What are home equity loans, home equity lines of credit, and home equity all about and what is the deal with home equity refinance? The following article will help you answer all of these questions.
For starters, equity is the difference between the money owed on your property and how much your property is worth. For instance, if $130,000 is the price you can sell your home for and you owe $40,000 against its mortgage, $90,000 is the total amount of equity the property has accrued.
A home equity loan is simply a loan taken out based on this $90,000 figure. This loan is a one time lump sum paid off over a couple of months, similar to a mortgage.

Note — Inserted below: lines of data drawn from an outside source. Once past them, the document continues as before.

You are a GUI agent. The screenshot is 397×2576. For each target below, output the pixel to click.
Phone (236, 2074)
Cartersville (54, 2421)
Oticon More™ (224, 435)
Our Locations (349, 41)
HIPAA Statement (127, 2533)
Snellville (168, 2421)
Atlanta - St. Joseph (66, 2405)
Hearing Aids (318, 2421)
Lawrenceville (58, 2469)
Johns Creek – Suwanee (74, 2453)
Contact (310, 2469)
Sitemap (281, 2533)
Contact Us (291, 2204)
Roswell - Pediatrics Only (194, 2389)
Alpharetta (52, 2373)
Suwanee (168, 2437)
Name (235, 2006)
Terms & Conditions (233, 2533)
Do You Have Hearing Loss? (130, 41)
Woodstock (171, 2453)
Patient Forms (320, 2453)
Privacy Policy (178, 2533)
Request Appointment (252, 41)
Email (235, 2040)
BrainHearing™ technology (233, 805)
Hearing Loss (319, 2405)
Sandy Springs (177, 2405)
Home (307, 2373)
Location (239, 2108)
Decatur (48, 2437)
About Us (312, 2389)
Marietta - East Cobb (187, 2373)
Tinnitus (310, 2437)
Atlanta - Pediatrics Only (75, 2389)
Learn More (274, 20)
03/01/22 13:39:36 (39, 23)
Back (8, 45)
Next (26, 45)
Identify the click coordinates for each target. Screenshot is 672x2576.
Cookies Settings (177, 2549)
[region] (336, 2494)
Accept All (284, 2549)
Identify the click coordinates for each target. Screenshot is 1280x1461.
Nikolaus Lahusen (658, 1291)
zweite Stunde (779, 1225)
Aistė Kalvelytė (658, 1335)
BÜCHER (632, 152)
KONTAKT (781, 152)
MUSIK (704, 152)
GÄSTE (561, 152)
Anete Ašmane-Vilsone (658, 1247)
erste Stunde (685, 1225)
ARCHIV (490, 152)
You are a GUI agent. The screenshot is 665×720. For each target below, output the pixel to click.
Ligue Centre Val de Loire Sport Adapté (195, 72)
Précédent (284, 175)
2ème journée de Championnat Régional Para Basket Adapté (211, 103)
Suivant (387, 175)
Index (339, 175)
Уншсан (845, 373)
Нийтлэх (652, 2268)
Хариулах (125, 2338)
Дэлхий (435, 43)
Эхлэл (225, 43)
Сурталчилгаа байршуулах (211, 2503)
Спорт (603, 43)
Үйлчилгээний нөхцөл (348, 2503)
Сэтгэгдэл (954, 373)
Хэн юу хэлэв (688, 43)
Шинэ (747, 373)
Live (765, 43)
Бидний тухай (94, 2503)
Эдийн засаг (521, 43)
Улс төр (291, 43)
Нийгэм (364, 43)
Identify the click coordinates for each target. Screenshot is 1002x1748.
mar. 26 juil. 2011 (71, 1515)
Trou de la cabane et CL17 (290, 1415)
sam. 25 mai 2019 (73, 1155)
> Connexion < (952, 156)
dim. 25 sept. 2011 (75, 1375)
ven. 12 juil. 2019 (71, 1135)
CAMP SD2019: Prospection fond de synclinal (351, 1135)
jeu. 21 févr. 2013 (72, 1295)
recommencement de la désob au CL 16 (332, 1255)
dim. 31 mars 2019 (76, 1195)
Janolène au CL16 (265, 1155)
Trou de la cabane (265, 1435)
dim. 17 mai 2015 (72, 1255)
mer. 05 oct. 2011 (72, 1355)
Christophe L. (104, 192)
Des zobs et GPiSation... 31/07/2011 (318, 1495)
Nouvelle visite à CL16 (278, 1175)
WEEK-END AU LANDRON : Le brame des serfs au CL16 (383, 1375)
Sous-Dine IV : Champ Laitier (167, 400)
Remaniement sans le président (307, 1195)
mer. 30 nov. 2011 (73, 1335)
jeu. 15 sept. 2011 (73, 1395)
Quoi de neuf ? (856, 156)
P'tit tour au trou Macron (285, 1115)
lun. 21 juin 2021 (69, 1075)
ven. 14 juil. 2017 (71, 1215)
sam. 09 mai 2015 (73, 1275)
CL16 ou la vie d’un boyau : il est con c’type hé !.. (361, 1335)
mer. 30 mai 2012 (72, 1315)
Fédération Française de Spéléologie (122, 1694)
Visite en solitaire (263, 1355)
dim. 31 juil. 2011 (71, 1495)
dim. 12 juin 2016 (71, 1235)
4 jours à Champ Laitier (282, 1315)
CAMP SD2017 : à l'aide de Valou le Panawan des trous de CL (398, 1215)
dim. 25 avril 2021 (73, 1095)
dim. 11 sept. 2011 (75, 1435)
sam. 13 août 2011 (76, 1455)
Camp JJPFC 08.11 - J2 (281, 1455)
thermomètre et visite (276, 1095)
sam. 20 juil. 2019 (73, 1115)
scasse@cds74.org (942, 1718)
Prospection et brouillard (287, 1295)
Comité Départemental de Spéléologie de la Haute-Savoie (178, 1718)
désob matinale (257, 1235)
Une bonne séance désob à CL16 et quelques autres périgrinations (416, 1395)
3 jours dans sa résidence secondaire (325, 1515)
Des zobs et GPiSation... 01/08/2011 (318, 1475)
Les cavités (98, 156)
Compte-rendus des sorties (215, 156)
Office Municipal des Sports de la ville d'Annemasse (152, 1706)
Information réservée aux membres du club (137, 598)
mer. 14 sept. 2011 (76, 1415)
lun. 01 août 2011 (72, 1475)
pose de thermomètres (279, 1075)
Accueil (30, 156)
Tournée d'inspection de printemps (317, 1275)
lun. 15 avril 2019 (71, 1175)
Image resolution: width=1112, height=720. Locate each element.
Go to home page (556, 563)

A home equity line of credit can be compared to how credit cards work. With this type of credit, you borrow a dollar amount, use it, and pay back your creditor just like that AMEX card in your wallet. For instance, let's say your line of credit is $5000. $1000 goes towards a down payment on a car, and then monthly payments are made on that $1000. Although monthly payments are going directly towards that $1000, another $500 can be borrowed against your $5000 line of credit which would allow you to keep making payments on the final amount that you borrowed from the $5000.
When you file an application for this type of loan, your home is used as collateral. This means your house would be given up in case of defaulted payments. If your debt is not repaid, the lender can take away your asset legally which means your home, which is used to sell to recover the remainder of the debt.
A home equity refinance is also recommended in some cases. If your original home equity loan was doused with an outrageous interest rate, refinancing the loan allows you to save money every month. If monthly payments are becoming harder by the day, refinancing can change that. All it takes is an inquiry with your lender along with an explanation that will blaze the path towards a new home equity loan.